A few of the people I worked with attempted suicide. A medical service officer I lived with made the national news when she took a psyche nurse hostage with her gun and eventually shot herself in the stomach. And I think my mission had a 75 percent divorce rate. But, in my experience of a woman who never left base, the time factor played a crucial role. The first few months of deployment are exciting, but continued exposure is draining. Unfortunately, the new six-month timeframe only applies to nurses and doctors, not to everyone else.

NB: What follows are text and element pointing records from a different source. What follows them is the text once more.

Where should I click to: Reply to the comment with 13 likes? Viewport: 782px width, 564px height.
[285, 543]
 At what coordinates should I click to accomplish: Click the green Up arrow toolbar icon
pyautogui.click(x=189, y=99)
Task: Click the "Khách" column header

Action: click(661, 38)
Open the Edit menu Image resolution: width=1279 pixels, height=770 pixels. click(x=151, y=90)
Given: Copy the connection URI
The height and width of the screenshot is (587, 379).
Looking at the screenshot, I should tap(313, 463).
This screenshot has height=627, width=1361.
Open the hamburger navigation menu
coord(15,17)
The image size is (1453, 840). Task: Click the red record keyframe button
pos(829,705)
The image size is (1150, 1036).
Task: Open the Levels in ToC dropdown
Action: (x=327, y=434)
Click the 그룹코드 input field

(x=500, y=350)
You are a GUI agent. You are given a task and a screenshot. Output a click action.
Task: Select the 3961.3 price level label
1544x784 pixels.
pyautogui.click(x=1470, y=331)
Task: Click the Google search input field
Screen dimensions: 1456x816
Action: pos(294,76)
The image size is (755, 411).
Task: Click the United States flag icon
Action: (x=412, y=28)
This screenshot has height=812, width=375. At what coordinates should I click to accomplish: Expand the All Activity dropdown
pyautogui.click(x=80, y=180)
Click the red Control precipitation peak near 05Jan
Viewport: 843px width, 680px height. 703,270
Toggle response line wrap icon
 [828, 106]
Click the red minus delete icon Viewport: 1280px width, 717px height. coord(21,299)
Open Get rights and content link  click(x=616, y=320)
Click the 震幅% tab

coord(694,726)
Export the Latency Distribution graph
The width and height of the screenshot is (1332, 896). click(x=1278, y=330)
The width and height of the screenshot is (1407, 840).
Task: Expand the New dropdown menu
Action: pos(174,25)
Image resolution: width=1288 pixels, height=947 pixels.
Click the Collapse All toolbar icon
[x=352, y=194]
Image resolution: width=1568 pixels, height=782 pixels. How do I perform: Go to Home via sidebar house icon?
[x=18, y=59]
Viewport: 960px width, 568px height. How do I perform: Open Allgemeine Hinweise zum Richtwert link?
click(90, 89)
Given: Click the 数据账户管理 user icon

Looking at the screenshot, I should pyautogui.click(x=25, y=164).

From yesterday's snapshot, we'll note the following:
Turning to England and legal news. Robert Thomson died serving in Iraq at the age of 22 on January 31, 2004 in what England's Ministry of Defence termed "a tragic accident." A court of law begs to differ. BBC News reports that a British military inquiry "blamed Mr Thomson" for the "tragic accident" (he was buried alive when the trench he was in collapsed) but the Court of Session overruled that and awarded Margaret Valentine forty-two thousand pounds (US equivalent: approximately $64,398). His mother is quoted stating, "It has taken six years and it was never about the money. Money would never bring him back, supposing they gave me forty-million pounds. My laddie died a horrific death. He struggled to get out [of the trench] but couldn't. It was about getting here, a judge ruling that there was negligence. It was totally unsafe work and there was no regard for his safety. I always knew he never entered the trench of his own volition."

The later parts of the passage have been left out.